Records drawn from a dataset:
=== Begin Enclosure ===
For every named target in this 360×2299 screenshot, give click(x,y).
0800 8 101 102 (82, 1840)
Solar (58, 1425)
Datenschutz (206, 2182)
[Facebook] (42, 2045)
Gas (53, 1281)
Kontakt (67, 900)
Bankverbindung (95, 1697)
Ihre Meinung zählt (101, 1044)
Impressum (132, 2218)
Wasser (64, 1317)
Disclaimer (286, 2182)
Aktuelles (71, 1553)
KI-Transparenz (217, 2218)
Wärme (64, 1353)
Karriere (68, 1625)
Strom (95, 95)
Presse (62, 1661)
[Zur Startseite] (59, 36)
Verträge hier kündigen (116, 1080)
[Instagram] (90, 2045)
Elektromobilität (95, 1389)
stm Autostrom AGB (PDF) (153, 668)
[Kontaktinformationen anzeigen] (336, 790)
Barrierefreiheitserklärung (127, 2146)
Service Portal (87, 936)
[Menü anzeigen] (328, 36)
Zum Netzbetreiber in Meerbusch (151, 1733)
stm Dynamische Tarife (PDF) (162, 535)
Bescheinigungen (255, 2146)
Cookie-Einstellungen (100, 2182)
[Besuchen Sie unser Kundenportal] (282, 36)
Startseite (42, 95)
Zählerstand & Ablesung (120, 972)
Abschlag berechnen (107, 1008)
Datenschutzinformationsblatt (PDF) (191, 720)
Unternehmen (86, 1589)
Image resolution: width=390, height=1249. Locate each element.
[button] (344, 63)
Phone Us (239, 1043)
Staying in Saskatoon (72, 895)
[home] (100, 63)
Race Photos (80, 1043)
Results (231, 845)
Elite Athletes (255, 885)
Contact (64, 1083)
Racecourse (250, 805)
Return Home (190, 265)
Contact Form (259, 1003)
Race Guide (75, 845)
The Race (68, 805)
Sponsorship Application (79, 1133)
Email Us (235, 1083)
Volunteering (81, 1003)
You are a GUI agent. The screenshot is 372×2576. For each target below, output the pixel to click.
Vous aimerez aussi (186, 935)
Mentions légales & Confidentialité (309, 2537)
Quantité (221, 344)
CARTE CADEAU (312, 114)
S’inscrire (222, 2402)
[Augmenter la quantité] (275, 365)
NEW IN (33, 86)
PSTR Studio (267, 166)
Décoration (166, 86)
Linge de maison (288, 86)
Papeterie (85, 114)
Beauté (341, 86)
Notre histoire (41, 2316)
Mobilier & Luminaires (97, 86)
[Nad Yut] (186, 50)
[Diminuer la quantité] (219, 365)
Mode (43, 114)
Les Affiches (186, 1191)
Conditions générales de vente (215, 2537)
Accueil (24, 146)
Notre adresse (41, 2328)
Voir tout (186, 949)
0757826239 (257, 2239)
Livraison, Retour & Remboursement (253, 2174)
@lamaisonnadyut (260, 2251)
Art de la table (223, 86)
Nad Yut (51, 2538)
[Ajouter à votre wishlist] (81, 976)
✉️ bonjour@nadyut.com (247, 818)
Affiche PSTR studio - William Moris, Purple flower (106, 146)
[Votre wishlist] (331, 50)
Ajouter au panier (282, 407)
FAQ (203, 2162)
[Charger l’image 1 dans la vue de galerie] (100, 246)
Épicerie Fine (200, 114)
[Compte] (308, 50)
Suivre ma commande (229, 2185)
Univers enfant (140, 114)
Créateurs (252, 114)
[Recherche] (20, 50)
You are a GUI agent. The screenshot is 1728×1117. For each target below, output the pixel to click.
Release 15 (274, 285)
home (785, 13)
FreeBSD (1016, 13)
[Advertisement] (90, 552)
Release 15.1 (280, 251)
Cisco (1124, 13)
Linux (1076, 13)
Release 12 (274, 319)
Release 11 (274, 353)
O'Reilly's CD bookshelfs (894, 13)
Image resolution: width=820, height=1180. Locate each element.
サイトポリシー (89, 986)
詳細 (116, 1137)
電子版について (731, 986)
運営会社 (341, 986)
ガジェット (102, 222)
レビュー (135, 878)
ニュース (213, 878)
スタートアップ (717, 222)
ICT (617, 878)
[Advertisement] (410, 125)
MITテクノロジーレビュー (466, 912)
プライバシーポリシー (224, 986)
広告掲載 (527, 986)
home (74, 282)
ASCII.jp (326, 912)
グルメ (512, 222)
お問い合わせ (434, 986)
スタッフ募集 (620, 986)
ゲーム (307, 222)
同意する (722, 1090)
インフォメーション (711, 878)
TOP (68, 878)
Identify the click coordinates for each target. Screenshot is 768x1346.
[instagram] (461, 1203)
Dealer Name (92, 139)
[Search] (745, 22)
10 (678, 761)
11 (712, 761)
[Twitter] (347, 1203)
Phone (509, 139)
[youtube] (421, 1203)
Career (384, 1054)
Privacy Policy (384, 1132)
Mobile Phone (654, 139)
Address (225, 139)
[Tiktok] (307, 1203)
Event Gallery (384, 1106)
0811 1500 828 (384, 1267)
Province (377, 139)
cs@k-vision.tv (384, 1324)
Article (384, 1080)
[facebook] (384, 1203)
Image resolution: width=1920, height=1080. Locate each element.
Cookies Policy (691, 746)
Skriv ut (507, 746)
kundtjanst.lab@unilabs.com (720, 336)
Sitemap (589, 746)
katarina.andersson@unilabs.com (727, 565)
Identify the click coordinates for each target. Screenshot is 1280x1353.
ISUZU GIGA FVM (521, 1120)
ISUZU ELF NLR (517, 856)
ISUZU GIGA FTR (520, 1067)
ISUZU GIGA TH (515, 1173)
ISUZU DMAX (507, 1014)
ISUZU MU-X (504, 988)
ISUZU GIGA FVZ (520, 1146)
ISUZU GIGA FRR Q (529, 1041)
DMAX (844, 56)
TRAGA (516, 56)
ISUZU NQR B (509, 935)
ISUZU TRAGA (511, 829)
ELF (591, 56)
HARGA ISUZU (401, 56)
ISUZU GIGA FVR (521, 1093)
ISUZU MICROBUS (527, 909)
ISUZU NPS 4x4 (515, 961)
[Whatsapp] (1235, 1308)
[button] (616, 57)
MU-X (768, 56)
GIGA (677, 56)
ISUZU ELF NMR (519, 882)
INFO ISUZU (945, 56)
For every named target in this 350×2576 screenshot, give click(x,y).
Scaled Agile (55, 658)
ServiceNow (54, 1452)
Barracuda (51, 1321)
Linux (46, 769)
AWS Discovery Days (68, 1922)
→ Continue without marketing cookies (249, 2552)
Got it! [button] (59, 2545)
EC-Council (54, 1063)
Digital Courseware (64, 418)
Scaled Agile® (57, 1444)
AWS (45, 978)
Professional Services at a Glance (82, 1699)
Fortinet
=== End Enclosure ===
• _DIRECTIONS_
Retrieve every line above holding the word "Locate".

• _THE ANSWER_
Image resolution: width=390, height=1249. Locate each element.
Image resolution: width=820, height=1180. Locate each element.
Image resolution: width=1920, height=1080. Locate each element.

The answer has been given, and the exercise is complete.